A shy people, the Goitacá avoided all interaction or contact with European colonists. They did, however, engage in barter trade with them, principally by leaving their trade goods in a clearing, and then falling back and watching from a distance as the colonists picked up the goods and dropped off theirs. Their principal trade items were honey, wax, fish, game and fruits, which they bartered for iron goods like sickles, brandy and beads.

With the 1534 partition of colonial Brazil into separate hereditary captaincies, the large Goitacá territory came under three captaincies: Espírito Santo, São Tomé and São Vicente. Nothing was attempted in the latter, but colonial settlements were erected in the first two in 1535–36. The natives ignored the Portuguese at first, but after a couple of thoughtless slave raids by the colonists, the Goitacá overran and destroyed the colonies in the 1540s. After repeated assaults, the São Tomé captain Pêro de Góis finally gave up the enterprise and abandoned Brazil. Vasco Fernandes Coutinho, captain of Espírito Santo, held on only by transferring his colony to the defensible island of Vitória.

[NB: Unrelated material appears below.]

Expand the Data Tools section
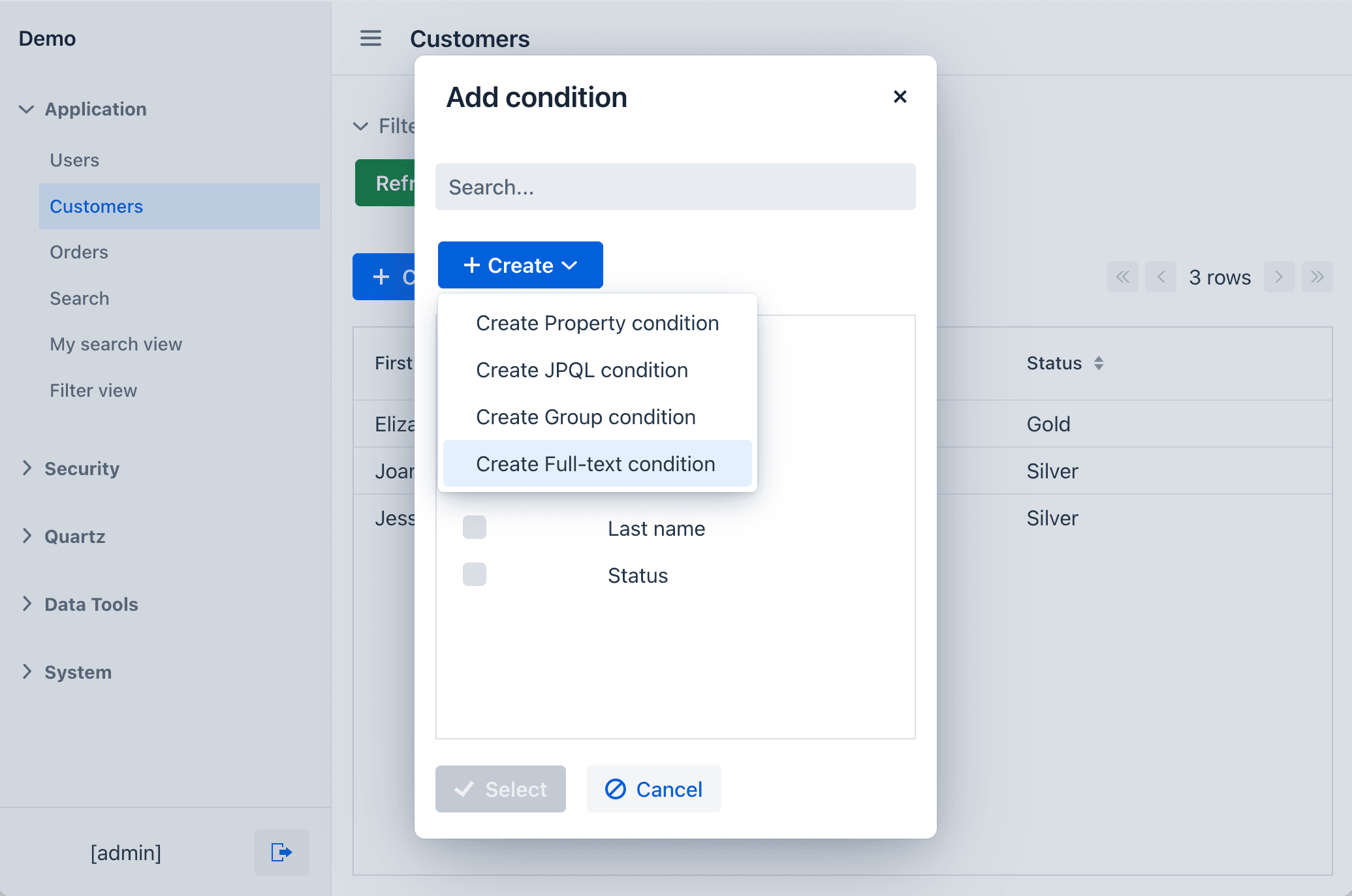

By their belligerence, the Goitacá managed to keep their lands free of European colonies for some time, and it is said their dominions were sanctuaries for European criminals and fugitives, who knew the colonial authorities would not chase after them there. But colonial pressure would not stay its hand for long - particularly as the Goitacá dominions blocked the path between the growing southern colonies like Rio de Janeiro and eastern colonies like Salvador da Bahia. Seeing no way to encroach on their land peacefully, a campaign of extermination against the Goitacá was launched. Initially these were manhunts by the Portuguese colonists (one of which Knivet participated and described), but soon became more systematic, e.g. by leaving poisoned brandy and smallpox-diseased blankets to be picked up by the Goitacá. As the campaigns advanced, the Goicatá retreated away from the coast and deeper into the interior. By the late 18th century, the bulk were practically exterminated, and remaining survivors gradually merged into other tribes.

== Legacy ==
The Campos dos Goytacazes municipality in the state of Rio de Janeiro is named after them.